This week, Uganda welcomes U.N. Secretary-General Antonio Guterres and other high-level international guests and donors for the two day Refugee Solidarity Conference (Thursday 6/22 and Friday 6/23). The conference in Kampala hopes to raise $8 billion to support refugees in Uganda for the next four years.
At the border separating Uganda from South Sudan, exhausted women and children arrive daily, hungry and dehydrated. Aid workers give them fortified biscuits.
Uganda hosts 1.2 million refugees from at least five African countries. Nearly one million have fled the conflict in South Sudan, and most have arrived in the past year. The local food supply is stretched to the limit.
The U.N. World Food Program was forced to cut food rations to refugees last month, says WFP country representative El Khidir Daloum.
"Yes, we have been forced to reduce the distribution for the month of May by 50 percent, but that is mainly due to the physical availability of food and arrival of food in the country,” he said.
Funding is also inadequate.
The United Nations and 57 other aid organizations working in northern Uganda, appealed for $1.4 billion to provide food and shelter this year, but only 18 percent of the funds has been received.
Amnesty International researchers visited the refugee settlements in Uganda and Deputy Regional Director Michelle Kagari says the refugees have already suffered greatly.
"There is one woman who has nine children, her and her children witness their father being killed, not to mention the trauma of fleeing the Equatoria's," she said. When they arrived in Uganda, because there is no capacity for them to get additional support, she is now supposed to build a shelter herself, find food for the children, deal with the trauma of the children."
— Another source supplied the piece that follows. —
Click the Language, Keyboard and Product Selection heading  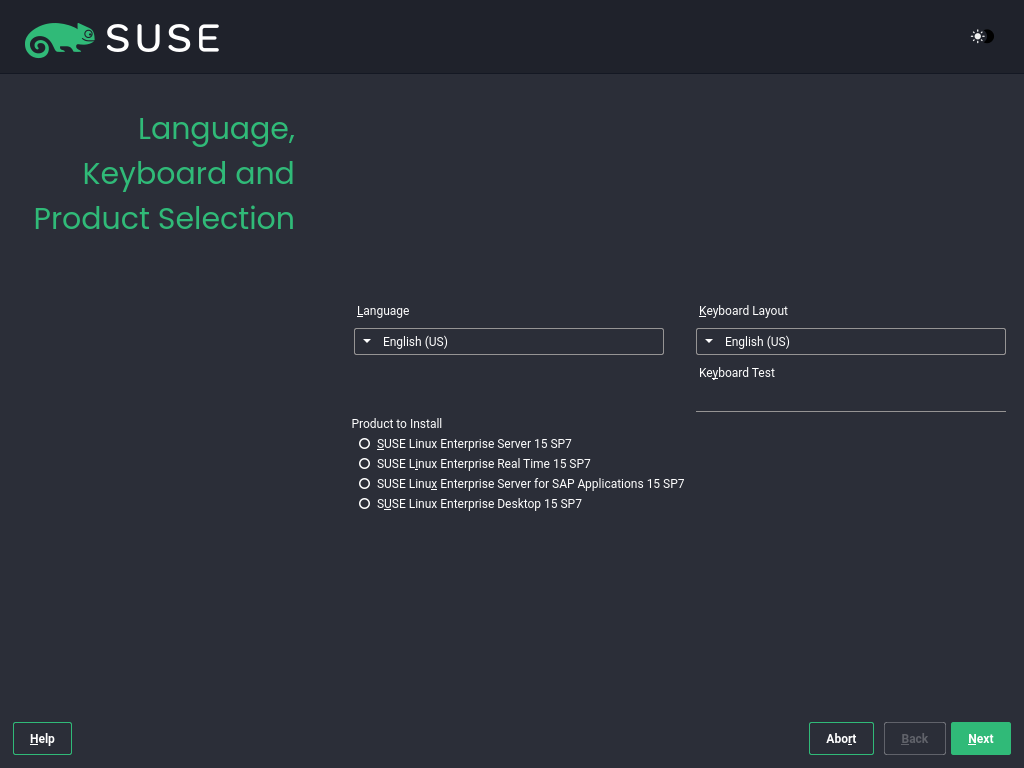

Uganda is known for its progressive approach to refugees, there are no refugee camps, but settlements where refugees build round mud huts and get small plots of land to farm. They are also allowed to work in Uganda.
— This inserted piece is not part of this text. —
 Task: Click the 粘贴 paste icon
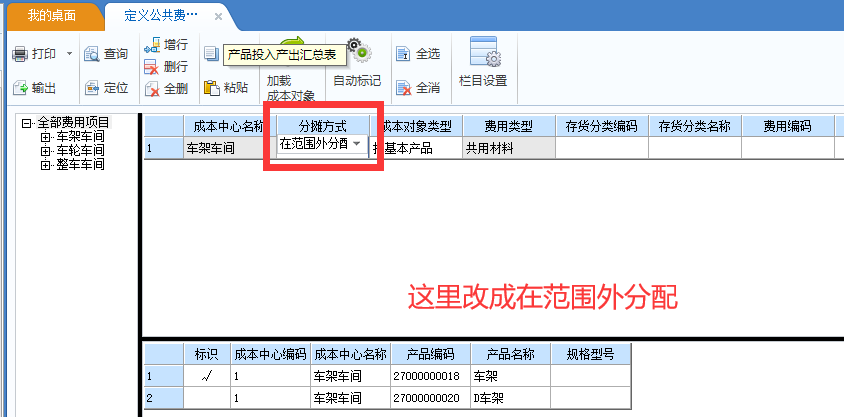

But the massive influx from South Sudan, as many as 2,000 people a day during the past year, is taking a toll on the host communities.
Uganda is hosting this week’s Refugee Solidarity Summit in an urgent plea for help says Uganda State Minister for Refugees Musa Ecweru.
"A district that was supposed to host 300,000 people is now hosting 600 to 700,000 people. In that district, they are competing for trees that are used as fuel for energy," said Ecweru. "They are competing for drugs that are supposed to be used by the host communities in the health centers. ... So there are so many things that are under pressure, so we want the international community to support us and lift the pressure."
Food security is a particular concern given the hunger and famine in South Sudan and drought in East Africa.
At the Maaji refugee settlement 25-year-old Jennifer Fonne is eight months pregnant and struggling to have two meals a day.
“As you can see, children are crying here because of hunger, we are not getting anything to buy for our children food. As I have three children, but food is not enough for us. We are just eating green vegetables, but no proteins,” she said.
Back at he border, the scene is the same. More families arrive, sweating in the scorching heat, carrying their belongings.
The government says Uganda will not shut its doors to people in need, but the country cannot bear this burden alone.